Battles @ The Venue, 28 Apr

It's a precious thing to witness such a performance, and even rarer to come away thinking that the band in question are capable of even greater things

Article by Jay Shukla | 15 Jun 2006

Drooping shoulders and yawning visages pepper the crowd tonight, and as the clock ticks towards 2am there is a sense that Battles will need to pull off something pretty special in order to win over this weary throng. Thankfully, any anxieties are put to rest almost immediately, when drummer John Stainer ignites opener SZ2 with a drill of the snare and a thunderous peal of his absurdly positioned crash cymbal.

What Stainer and his bandmates create in the next hour is nothing less than awe inspiring. Stainer's precision could make a drum machine weep, and it is around this unfaltering core that the band unfurl their beautiful and dizzyingly complex music. Jazz, funk, electronic and rock influences are superimposed to startling effect as Braxton and Williams compete to see just how many instruments one person can operate simultaneously.

What comes across more than anything and what we realise has thus far been absent from their recorded output - is what a well-developed sense of humour this band possesses. Williams' keyboard playing is manic; its intricacy approaching the absurd at some points - at others lurching towards wide-eyed, carnival-esque glee. Similarly, Stainer's relentless, robotic pummelling of the hi-hat is completely mesmerising, yet also the source of not a little amusement ("does this man ever get tired? Is he even human?" words which I'll wager crossed the mind of almost everyone present tonight). Of course, such virtuosity would add up to little more than a freak show were it not for the fact that Battles write such gripping, extraordinary music. If their records suggest that they may have a propensity towards the cerebral, then tonight they smash this myth by imbuing their performance with a sense of fun and a raw, visceral power that connects directly with their audience.

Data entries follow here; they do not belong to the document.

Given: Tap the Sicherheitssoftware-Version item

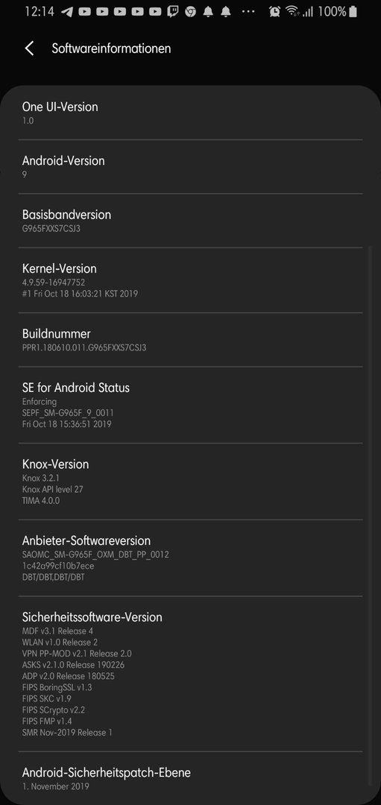Looking at the screenshot, I should click(191, 674).
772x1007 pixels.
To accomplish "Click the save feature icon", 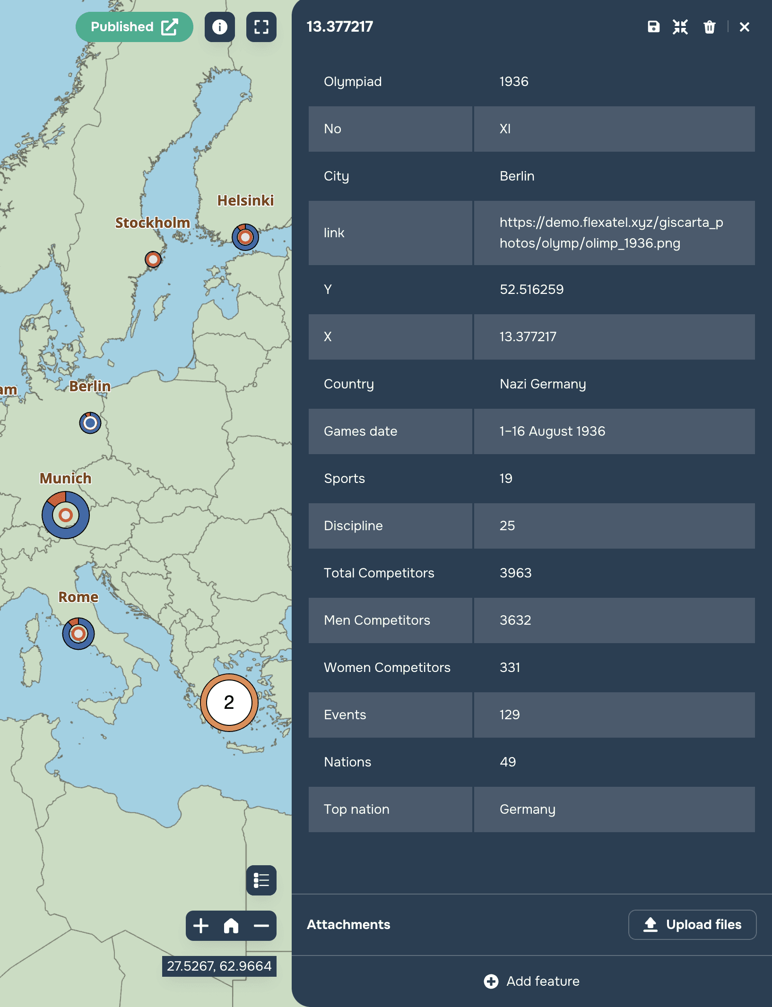I will [x=653, y=27].
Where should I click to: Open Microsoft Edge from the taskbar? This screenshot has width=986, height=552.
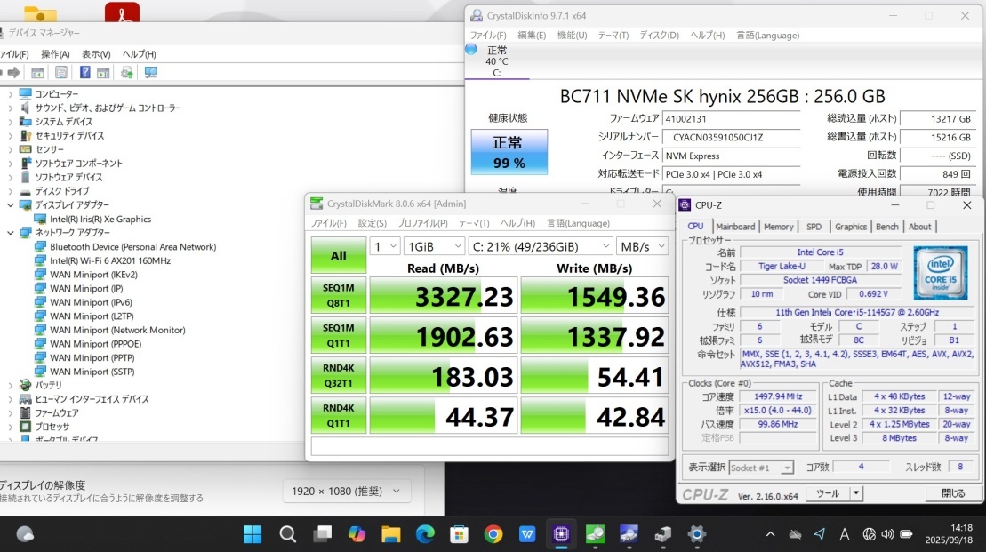pos(425,534)
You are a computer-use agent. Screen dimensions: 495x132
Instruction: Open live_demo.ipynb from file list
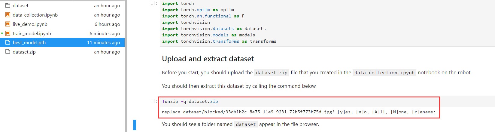point(62,24)
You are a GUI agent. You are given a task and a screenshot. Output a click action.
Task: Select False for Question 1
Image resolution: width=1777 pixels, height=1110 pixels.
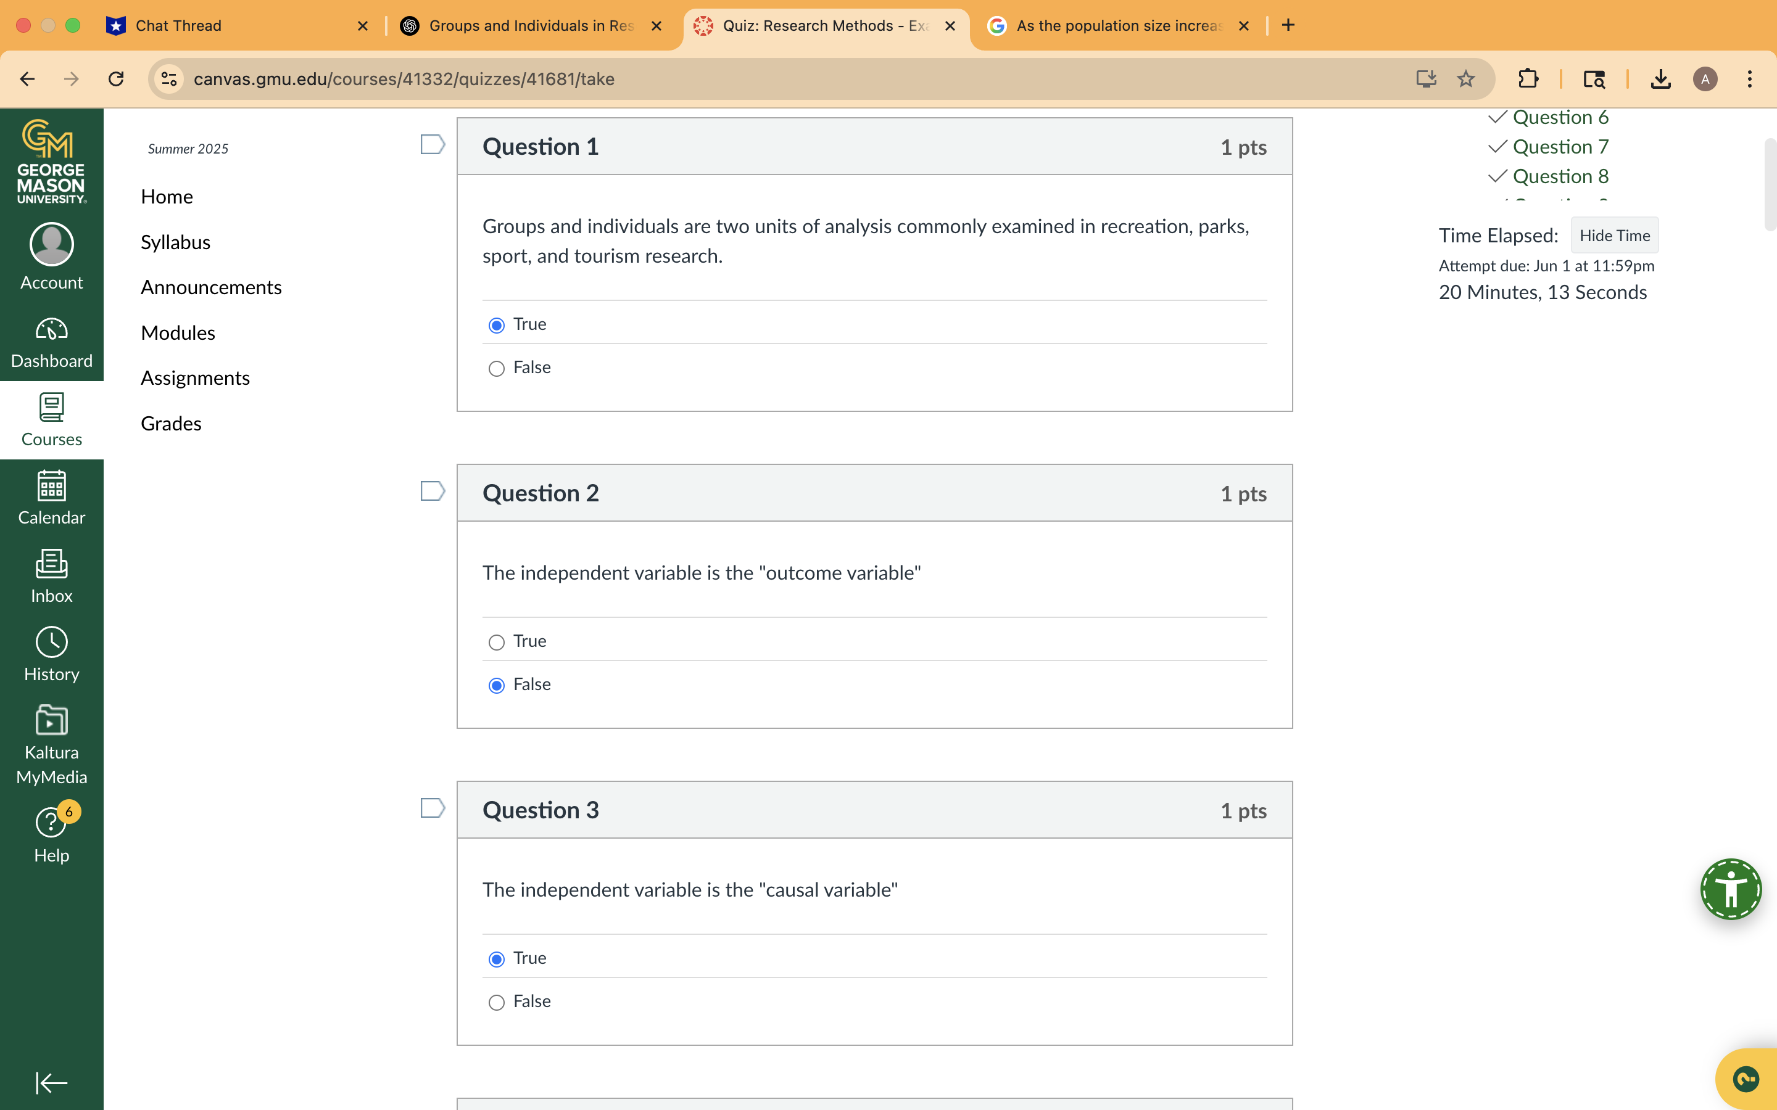(x=496, y=368)
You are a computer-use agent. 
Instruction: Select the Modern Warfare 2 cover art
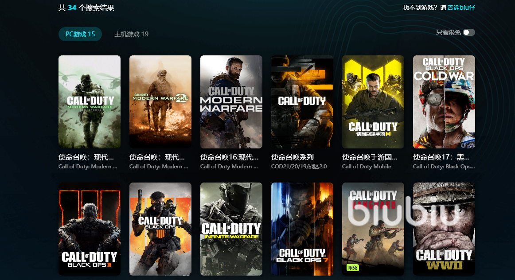pyautogui.click(x=160, y=101)
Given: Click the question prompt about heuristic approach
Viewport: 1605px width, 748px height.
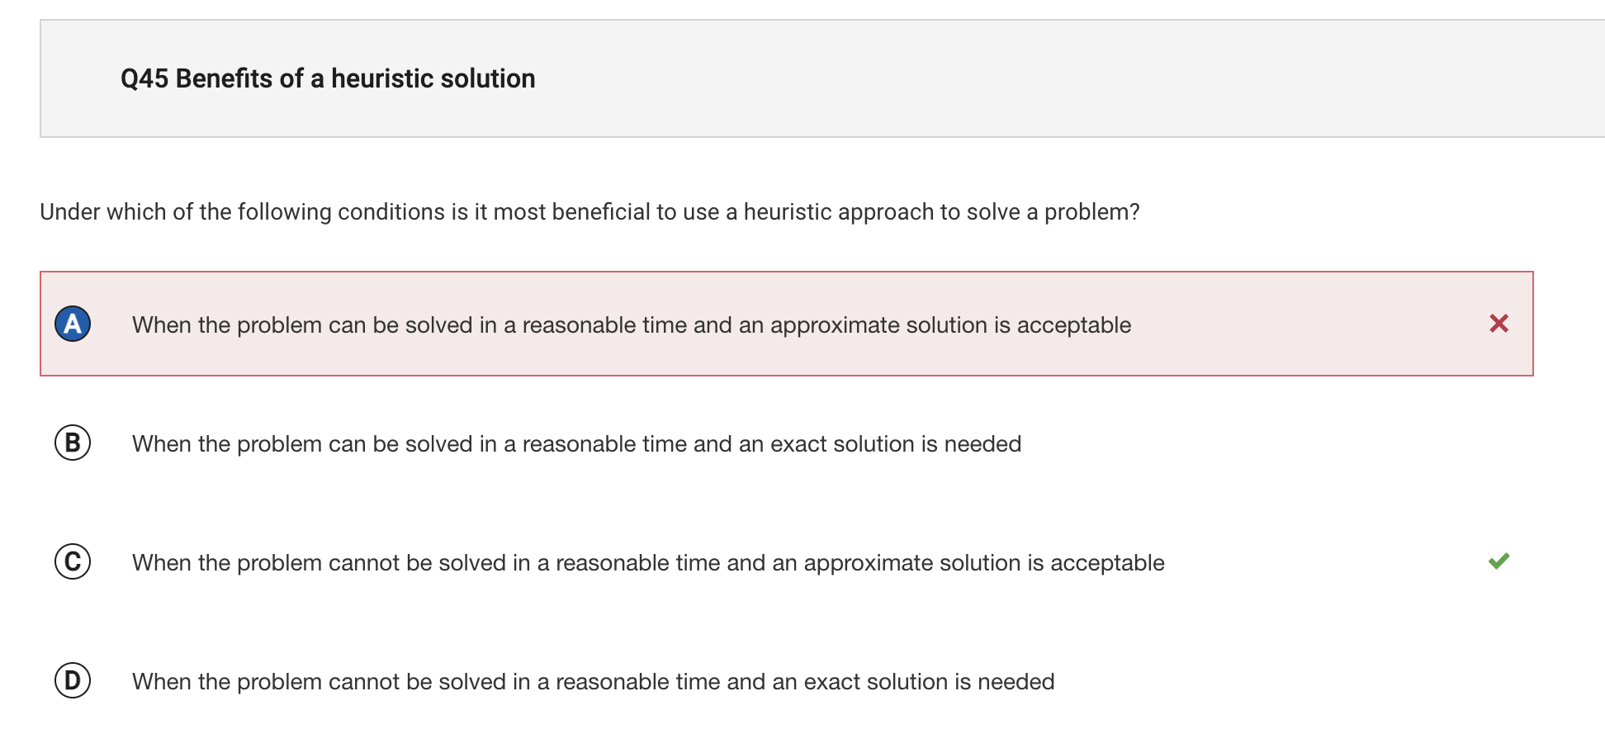Looking at the screenshot, I should tap(589, 212).
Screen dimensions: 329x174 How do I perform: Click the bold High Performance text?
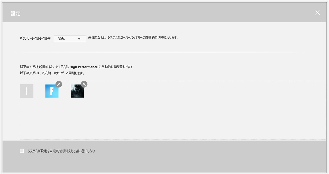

More than this, tonight the music felt epic in places (grand, even) a trait which I had not hitherto discerned in their work. That the band are breathing new dimensions into old compositions is wonderfully encouraging. The new material also offered a tantalising glimpse into what lies ahead, and found Battles broadening their outlook even further; Dave Konopka in particular experimenting with a number of ballsy, grooving guitar lines. It's a testament to the efficacy of their craft that tonight it was their most well known and most straightforward song, Tras, that sounded the least vital - feeling almost pedestrian next to the gorgeous, tessellating themes of their more developed work. That said, it's still the kind of song that most bands would kill to be able to write.

Battles end this astonishing set by putting down their instruments one-by-one and filing off stage until only Stainer is left. Spotlit and seemingly oblivious to the departure of his friends, he hammers out his lonely beat for a few beautiful seconds longer, before finally making his own way backstage to rapturous applause. After the band have given us so much, we are somehow still left wanting more.

It's a precious thing to witness such a performance, and even rarer to come away thinking that the band in question are capable of even greater things. Battles are charting unknown territories. Watch them go.